INPUT FOR THIS TASK Start Marker

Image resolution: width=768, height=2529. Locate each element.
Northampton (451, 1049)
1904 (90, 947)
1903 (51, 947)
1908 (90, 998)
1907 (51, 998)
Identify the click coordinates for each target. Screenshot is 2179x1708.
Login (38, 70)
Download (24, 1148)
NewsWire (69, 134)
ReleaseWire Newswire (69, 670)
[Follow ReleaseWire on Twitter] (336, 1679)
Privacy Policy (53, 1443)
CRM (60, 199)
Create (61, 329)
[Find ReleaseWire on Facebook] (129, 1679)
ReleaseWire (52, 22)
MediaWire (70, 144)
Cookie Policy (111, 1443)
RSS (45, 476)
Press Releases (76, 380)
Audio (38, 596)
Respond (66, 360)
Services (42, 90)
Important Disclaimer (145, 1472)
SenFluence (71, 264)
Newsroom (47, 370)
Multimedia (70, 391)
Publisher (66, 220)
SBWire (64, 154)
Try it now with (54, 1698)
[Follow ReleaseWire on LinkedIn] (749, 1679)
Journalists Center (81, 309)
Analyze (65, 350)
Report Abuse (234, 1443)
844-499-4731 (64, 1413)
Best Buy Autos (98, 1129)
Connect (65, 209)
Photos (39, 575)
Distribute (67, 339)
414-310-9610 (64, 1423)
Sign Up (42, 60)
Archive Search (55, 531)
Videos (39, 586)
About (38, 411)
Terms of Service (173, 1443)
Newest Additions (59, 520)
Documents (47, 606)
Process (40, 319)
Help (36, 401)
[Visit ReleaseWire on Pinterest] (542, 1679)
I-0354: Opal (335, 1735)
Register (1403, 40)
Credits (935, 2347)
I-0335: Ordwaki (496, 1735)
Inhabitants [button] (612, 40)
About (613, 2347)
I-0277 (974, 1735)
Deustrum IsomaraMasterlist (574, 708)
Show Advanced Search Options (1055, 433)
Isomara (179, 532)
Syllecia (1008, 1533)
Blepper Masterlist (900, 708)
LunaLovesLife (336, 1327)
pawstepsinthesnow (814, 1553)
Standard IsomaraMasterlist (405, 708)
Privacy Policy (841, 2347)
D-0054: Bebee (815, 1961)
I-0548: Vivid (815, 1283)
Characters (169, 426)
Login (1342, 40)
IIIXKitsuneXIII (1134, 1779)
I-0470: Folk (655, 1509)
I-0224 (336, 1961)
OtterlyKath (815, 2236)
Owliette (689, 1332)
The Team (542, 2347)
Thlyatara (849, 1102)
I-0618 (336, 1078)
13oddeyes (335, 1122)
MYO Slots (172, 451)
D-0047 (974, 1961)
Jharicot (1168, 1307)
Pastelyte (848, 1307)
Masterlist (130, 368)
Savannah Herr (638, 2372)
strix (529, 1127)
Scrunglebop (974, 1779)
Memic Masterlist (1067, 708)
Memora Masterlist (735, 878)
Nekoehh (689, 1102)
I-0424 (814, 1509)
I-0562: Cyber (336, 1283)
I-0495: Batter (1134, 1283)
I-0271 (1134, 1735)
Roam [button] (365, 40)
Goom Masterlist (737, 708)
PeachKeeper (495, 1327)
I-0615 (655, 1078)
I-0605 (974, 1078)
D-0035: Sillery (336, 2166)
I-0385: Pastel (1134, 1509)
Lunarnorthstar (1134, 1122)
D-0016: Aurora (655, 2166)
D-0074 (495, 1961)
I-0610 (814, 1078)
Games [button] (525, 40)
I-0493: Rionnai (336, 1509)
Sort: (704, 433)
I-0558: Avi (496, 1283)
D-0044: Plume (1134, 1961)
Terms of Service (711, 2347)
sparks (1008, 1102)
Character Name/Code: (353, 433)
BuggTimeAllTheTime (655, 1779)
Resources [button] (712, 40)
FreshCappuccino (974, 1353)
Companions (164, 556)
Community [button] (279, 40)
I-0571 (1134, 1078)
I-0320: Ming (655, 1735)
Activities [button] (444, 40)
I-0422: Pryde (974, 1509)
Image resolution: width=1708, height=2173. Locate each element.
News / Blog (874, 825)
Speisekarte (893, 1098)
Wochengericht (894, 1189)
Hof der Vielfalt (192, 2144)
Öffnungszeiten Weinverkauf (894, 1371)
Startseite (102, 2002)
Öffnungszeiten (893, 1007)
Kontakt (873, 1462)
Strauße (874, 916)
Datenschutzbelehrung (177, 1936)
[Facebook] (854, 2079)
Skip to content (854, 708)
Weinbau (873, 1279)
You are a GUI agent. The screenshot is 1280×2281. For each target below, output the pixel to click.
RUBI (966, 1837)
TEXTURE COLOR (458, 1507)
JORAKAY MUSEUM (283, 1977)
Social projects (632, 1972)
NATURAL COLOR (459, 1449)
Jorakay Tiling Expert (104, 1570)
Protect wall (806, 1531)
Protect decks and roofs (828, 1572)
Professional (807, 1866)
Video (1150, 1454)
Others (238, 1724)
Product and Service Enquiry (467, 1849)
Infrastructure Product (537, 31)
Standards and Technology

INPUT FOR THIS TASK End Marker

• **TASK REQUIREMENTS**:
The required output is all of the material, word for word.

• **RESPONSE TO THIS TASK**:
Image resolution: width=768, height=2529. Locate each element.
Northampton (451, 1049)
1904 (90, 947)
1903 (51, 947)
1908 (90, 998)
1907 (51, 998)
Identify the click coordinates for each target. Screenshot is 2179x1708.
Login (38, 70)
Download (24, 1148)
NewsWire (69, 134)
ReleaseWire Newswire (69, 670)
[Follow ReleaseWire on Twitter] (336, 1679)
Privacy Policy (53, 1443)
CRM (60, 199)
Create (61, 329)
[Find ReleaseWire on Facebook] (129, 1679)
ReleaseWire (52, 22)
MediaWire (70, 144)
Cookie Policy (111, 1443)
RSS (45, 476)
Press Releases (76, 380)
Audio (38, 596)
Respond (66, 360)
Services (42, 90)
Important Disclaimer (145, 1472)
SenFluence (71, 264)
Newsroom (47, 370)
Multimedia (70, 391)
Publisher (66, 220)
SBWire (64, 154)
Try it now with (54, 1698)
[Follow ReleaseWire on LinkedIn] (749, 1679)
Journalists Center (81, 309)
Analyze (65, 350)
Report Abuse (234, 1443)
844-499-4731 (64, 1413)
Best Buy Autos (98, 1129)
Connect (65, 209)
Photos (39, 575)
Distribute (67, 339)
414-310-9610 (64, 1423)
Sign Up (42, 60)
Archive Search (55, 531)
Videos (39, 586)
About (38, 411)
Terms of Service (173, 1443)
Newest Additions (59, 520)
Documents (47, 606)
Process (40, 319)
Help (36, 401)
[Visit ReleaseWire on Pinterest] (542, 1679)
I-0354: Opal (335, 1735)
Register (1403, 40)
Credits (935, 2347)
I-0335: Ordwaki (496, 1735)
Inhabitants [button] (612, 40)
About (613, 2347)
I-0277 (974, 1735)
Deustrum IsomaraMasterlist (574, 708)
Show Advanced Search Options (1055, 433)
Isomara (179, 532)
Syllecia (1008, 1533)
Blepper Masterlist (900, 708)
LunaLovesLife (336, 1327)
pawstepsinthesnow (814, 1553)
Standard IsomaraMasterlist (405, 708)
Privacy Policy (841, 2347)
D-0054: Bebee (815, 1961)
I-0548: Vivid (815, 1283)
Characters (169, 426)
Login (1342, 40)
IIIXKitsuneXIII (1134, 1779)
I-0470: Folk (655, 1509)
I-0224 (336, 1961)
OtterlyKath (815, 2236)
Owliette (689, 1332)
The Team (542, 2347)
Thlyatara (849, 1102)
I-0618 (336, 1078)
13oddeyes (335, 1122)
MYO Slots (172, 451)
D-0047 (974, 1961)
Jharicot (1168, 1307)
Pastelyte (848, 1307)
Masterlist (130, 368)
Savannah Herr (638, 2372)
strix (529, 1127)
Scrunglebop (974, 1779)
Memic Masterlist (1067, 708)
Memora Masterlist (735, 878)
Nekoehh (689, 1102)
I-0424 (814, 1509)
I-0562: Cyber (336, 1283)
I-0495: Batter (1134, 1283)
I-0271 (1134, 1735)
Roam [button] (365, 40)
Goom Masterlist (737, 708)
PeachKeeper (495, 1327)
I-0615 (655, 1078)
I-0605 (974, 1078)
D-0035: Sillery (336, 2166)
I-0385: Pastel (1134, 1509)
Lunarnorthstar (1134, 1122)
D-0016: Aurora (655, 2166)
D-0074 (495, 1961)
I-0610 (814, 1078)
Games [button] (525, 40)
I-0493: Rionnai (336, 1509)
Sort: (704, 433)
I-0558: Avi (496, 1283)
D-0044: Plume (1134, 1961)
Terms of Service (711, 2347)
sparks (1008, 1102)
Character Name/Code: (353, 433)
BuggTimeAllTheTime (655, 1779)
Resources [button] (712, 40)
FreshCappuccino (974, 1353)
Companions (164, 556)
Community [button] (279, 40)
I-0571 (1134, 1078)
I-0320: Ming (655, 1735)
Activities [button] (444, 40)
I-0422: Pryde (974, 1509)
Image resolution: width=1708, height=2173. Locate each element.
News / Blog (874, 825)
Speisekarte (893, 1098)
Wochengericht (894, 1189)
Hof der Vielfalt (192, 2144)
Öffnungszeiten Weinverkauf (894, 1371)
Startseite (102, 2002)
Öffnungszeiten (893, 1007)
Kontakt (873, 1462)
Strauße (874, 916)
Datenschutzbelehrung (177, 1936)
[Facebook] (854, 2079)
Skip to content (854, 708)
Weinbau (873, 1279)
You are a GUI agent. The screenshot is 1280×2281. For each target below, output the pixel to click.
RUBI (966, 1837)
TEXTURE COLOR (458, 1507)
JORAKAY MUSEUM (283, 1977)
Social projects (632, 1972)
NATURAL COLOR (459, 1449)
Jorakay Tiling Expert (104, 1570)
Protect wall (806, 1531)
Protect decks and roofs (828, 1572)
Professional (807, 1866)
Video (1150, 1454)
Others (238, 1724)
Product and Service Enquiry (467, 1849)
Infrastructure Product (537, 31)
Standards and Technology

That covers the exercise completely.